You were running Kraft Foods when Mattel asked you to be its chief in 2000. Why didn’t Mattel promote from within, or at least tap another toy industry executive?

Mattel had fallen on hard times. It had spent $3.5 billion to buy an educational software company called the Learning Co. It lost lots of money. The board held existing management responsible for that decision and was ready for change.

Kraft and Mattel are in incredibly similar businesses. Both capitalize on the relationship between moms and kids — in one case through nutrition, in the other through education and entertainment.

So what needed to be fixed at Mattel, and how did you fix it?

Well, we immediately sold the Learning Co., for virtually nothing. And we got rid of Mattel’s cultural silos. The company had been structured so that groups were competing instead of cooperating. There was a manufacturing organization that worried about processes, a distribution group that worried about shipping, a sourcing organization that bought toys or parts from other plants and so on. You couldn’t make a fully informed decision on whether to make or buy a toy, for example, because manufacturing and sourcing had different interests. We now have a system where a group is responsible for making and distributing specific toys, not carrying out specific functions.

And we instituted some real management training and development programs. I guarantee that when I finally leave, the board will have good internal candidates to consider.

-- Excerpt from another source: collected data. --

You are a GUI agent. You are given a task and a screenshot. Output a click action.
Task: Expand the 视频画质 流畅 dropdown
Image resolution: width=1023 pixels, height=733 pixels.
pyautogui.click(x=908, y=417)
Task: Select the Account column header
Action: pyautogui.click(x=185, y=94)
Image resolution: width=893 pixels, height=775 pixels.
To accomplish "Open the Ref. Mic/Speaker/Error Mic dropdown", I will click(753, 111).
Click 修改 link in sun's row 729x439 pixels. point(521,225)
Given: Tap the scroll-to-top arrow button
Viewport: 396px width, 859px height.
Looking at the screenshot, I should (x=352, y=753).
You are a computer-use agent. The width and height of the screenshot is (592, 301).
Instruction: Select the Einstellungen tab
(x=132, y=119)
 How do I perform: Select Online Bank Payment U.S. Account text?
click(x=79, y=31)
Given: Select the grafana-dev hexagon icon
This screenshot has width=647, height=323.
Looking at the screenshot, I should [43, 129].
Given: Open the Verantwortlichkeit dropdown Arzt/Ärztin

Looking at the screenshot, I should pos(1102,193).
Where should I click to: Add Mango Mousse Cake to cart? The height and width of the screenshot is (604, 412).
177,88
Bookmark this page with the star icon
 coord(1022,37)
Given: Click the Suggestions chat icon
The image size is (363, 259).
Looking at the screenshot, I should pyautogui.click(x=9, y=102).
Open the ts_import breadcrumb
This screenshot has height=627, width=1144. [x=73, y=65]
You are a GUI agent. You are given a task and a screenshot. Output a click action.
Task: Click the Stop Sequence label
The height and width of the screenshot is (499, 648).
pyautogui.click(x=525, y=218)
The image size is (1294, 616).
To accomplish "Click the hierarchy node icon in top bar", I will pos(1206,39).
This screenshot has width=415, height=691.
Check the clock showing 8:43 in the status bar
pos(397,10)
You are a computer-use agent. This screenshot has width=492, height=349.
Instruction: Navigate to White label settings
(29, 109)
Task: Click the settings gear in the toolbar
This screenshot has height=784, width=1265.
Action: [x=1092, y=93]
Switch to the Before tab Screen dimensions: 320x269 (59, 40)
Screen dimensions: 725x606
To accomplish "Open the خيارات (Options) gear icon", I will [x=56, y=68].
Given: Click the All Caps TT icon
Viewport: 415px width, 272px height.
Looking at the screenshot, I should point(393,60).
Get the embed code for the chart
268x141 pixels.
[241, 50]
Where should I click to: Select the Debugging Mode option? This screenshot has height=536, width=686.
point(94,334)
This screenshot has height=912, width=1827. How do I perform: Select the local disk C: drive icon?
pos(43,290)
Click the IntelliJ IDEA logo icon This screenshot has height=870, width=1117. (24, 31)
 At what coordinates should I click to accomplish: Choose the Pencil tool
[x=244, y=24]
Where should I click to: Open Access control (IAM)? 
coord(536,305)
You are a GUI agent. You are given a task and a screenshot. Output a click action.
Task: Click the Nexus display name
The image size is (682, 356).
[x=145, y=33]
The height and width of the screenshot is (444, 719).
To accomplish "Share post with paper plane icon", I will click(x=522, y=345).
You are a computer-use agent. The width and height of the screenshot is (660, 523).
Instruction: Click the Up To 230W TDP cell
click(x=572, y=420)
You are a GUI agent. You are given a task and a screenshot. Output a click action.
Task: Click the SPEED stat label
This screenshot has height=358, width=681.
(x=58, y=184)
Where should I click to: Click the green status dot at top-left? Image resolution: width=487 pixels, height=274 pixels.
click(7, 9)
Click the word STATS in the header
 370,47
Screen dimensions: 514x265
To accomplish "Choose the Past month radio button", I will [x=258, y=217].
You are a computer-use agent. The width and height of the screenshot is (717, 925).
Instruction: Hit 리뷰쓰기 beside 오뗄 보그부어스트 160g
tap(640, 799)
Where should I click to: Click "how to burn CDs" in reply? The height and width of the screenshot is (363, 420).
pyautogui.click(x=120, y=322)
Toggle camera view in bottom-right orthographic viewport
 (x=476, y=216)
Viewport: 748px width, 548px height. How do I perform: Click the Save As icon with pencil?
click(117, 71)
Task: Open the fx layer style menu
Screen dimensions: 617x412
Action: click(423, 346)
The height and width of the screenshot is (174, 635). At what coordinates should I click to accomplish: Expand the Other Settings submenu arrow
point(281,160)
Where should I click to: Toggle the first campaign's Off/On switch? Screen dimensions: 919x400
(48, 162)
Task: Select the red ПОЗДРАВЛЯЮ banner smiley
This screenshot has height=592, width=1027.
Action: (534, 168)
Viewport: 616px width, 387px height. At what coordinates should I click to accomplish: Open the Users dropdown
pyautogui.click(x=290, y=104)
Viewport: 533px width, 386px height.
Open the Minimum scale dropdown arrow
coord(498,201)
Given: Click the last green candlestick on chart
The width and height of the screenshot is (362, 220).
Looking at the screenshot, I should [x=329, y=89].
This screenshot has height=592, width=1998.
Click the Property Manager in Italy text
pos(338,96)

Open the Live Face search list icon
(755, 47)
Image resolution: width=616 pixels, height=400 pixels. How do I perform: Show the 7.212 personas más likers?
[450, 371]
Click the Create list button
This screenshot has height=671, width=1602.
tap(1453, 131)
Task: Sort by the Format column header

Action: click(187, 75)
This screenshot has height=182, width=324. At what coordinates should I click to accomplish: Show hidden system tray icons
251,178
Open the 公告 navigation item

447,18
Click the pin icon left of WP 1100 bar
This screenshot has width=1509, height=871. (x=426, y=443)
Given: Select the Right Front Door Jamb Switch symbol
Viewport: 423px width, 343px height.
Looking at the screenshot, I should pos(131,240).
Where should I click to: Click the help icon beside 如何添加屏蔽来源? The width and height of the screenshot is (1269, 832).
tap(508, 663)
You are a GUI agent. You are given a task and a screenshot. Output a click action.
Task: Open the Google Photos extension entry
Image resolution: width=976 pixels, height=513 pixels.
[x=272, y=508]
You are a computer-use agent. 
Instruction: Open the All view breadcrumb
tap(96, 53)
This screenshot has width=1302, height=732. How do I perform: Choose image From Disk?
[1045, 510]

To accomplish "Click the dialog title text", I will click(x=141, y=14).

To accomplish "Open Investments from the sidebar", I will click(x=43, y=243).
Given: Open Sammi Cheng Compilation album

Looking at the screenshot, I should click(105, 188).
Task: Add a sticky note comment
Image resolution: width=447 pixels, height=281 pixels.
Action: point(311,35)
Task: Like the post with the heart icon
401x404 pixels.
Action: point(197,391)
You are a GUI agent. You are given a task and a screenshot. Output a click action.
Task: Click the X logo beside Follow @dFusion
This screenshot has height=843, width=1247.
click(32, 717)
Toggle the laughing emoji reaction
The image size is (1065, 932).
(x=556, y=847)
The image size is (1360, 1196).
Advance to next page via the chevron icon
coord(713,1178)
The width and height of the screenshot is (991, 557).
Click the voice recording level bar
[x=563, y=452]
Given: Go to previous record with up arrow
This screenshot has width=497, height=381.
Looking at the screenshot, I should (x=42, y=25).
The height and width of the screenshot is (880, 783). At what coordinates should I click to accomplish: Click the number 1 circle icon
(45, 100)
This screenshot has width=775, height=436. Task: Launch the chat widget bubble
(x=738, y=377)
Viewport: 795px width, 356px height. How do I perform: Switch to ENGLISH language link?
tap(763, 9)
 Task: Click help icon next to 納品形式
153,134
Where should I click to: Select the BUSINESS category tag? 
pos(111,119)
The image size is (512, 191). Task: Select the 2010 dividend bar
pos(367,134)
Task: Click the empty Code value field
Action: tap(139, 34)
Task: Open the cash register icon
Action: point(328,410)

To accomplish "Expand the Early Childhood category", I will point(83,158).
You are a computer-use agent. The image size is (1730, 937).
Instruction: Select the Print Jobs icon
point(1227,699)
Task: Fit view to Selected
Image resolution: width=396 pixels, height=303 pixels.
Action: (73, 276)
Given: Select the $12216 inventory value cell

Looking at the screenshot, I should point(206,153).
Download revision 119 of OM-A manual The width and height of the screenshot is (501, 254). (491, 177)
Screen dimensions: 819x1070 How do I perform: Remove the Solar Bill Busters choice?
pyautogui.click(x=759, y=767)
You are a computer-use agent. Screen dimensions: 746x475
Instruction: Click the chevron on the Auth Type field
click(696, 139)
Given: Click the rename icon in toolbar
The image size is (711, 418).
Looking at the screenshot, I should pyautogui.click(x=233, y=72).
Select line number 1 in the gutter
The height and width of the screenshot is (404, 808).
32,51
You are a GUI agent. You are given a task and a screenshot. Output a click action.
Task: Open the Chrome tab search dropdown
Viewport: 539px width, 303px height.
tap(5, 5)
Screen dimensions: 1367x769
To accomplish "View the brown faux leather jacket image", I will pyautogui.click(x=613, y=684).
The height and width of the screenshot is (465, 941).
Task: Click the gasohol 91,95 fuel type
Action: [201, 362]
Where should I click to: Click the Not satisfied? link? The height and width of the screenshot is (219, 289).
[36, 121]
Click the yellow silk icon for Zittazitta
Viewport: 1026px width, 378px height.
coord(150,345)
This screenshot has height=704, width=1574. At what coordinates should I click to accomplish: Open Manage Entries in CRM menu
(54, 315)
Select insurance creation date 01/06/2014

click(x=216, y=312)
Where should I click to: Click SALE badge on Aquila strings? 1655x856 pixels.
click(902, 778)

Mattel has always emphasized the value of good corporate citizenship. Are philanthropic giving and the green movement luxuries that Mattel can afford in this economy?

As I’m talking to you, I’m drinking plain tap water from a cup that says it’s made of compostable corn. The difference is, I had to consciously change my behavior. The younger generations fully understand the interplay of the planet and profits. The point is, greener can be cheaper. We’ve gotten rid of a lot of excess packaging, and we’ve gotten more efficient at utilizing space in shipping containers so that we can ship more toys per trip. We just remodeled our design center. It’s now lit by skylights. It’s a friendlier place to work and a lot more fuel-efficient.

Have you had to cut back on philanthropy?

When I joined this company in 2000, we were losing $1 million a day and we still fulfilled a $25 million commitment we’d made to the UCLA medical school. Tough times come and go, but we don’t renege on our commitments. Our rule has traditionally been to give 2 percent of pretax profits to charity. That won’t be a huge number this year, so we’re relaxing the rule to maintain our giving levels. Charities have told us that if we can be predictable, they can build infrastructure around us, so maybe we’ll change the rule to 2 percent of profits over the past five years or so.

And what about executive pay? Has Mattel relaxed the rules on that as well?

My compensation dropped 38 percent in 2008. I don’t have a company car anymore, and Mattel didn’t pay bonuses to executives. Mattel walks the walk when it comes to pay for performance.